Zwróć bez żadnych zmian wiersze od tego, który zawiera „Given: Remove Cloud”, do tego, który zawiera „Looking at the”, łącznie z oboma.
====== Lista wierszy
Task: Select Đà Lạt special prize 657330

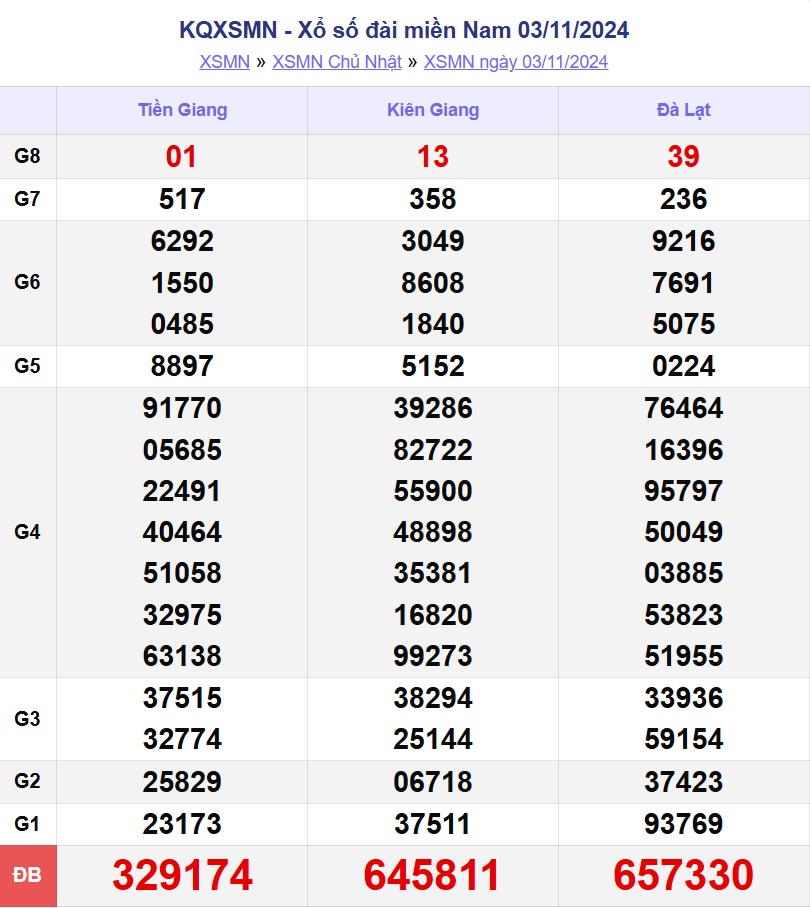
============
====== Lista wierszy
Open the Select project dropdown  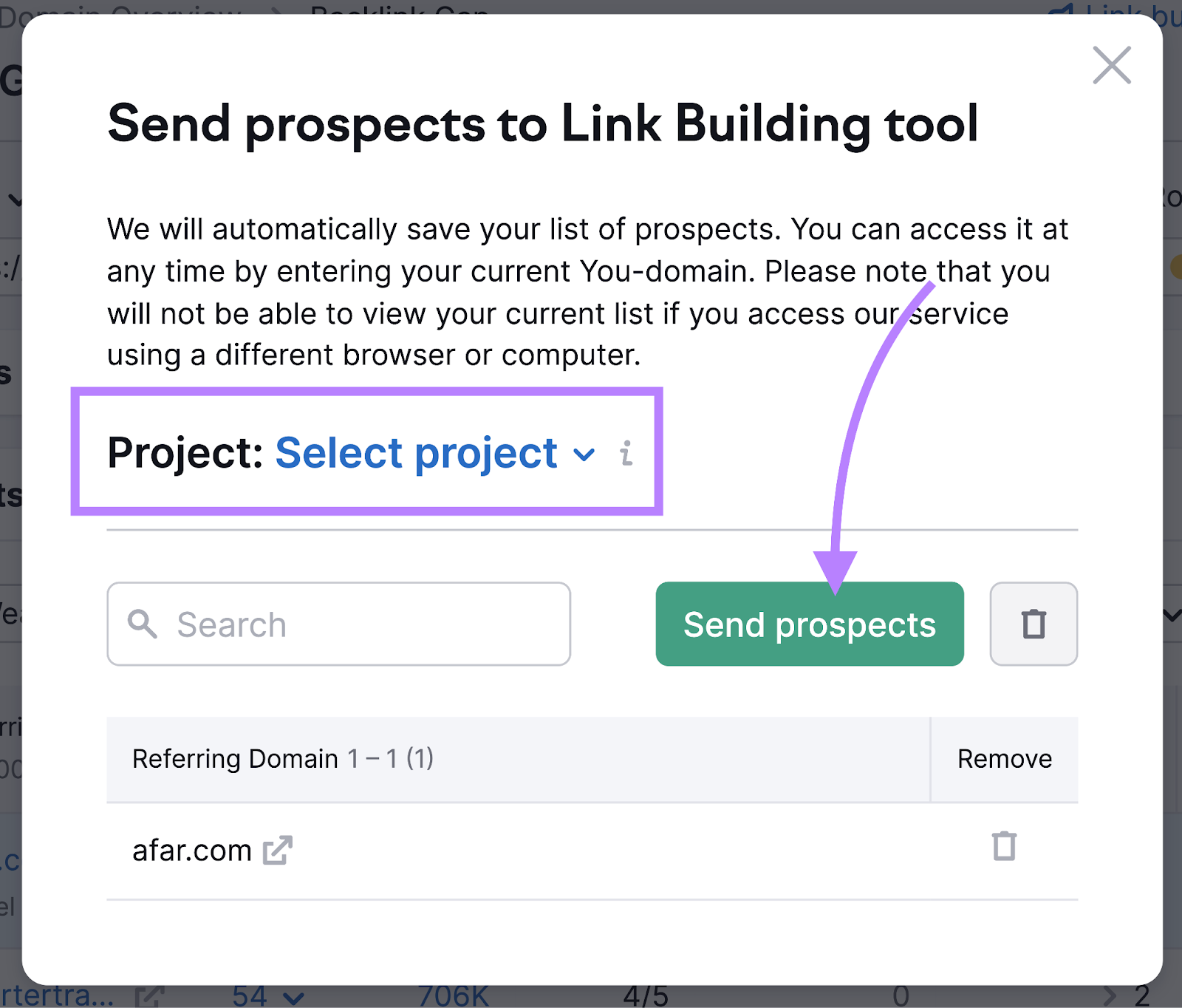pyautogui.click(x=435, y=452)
============
====== Lista wierszy
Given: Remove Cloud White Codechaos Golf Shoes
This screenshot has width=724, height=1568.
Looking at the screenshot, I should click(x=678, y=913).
============
_Ostateczna odpowiedź_.
Given: Remove Cloud White Codechaos Golf Shoes
This screenshot has width=724, height=1568.
Looking at the screenshot, I should click(x=678, y=913).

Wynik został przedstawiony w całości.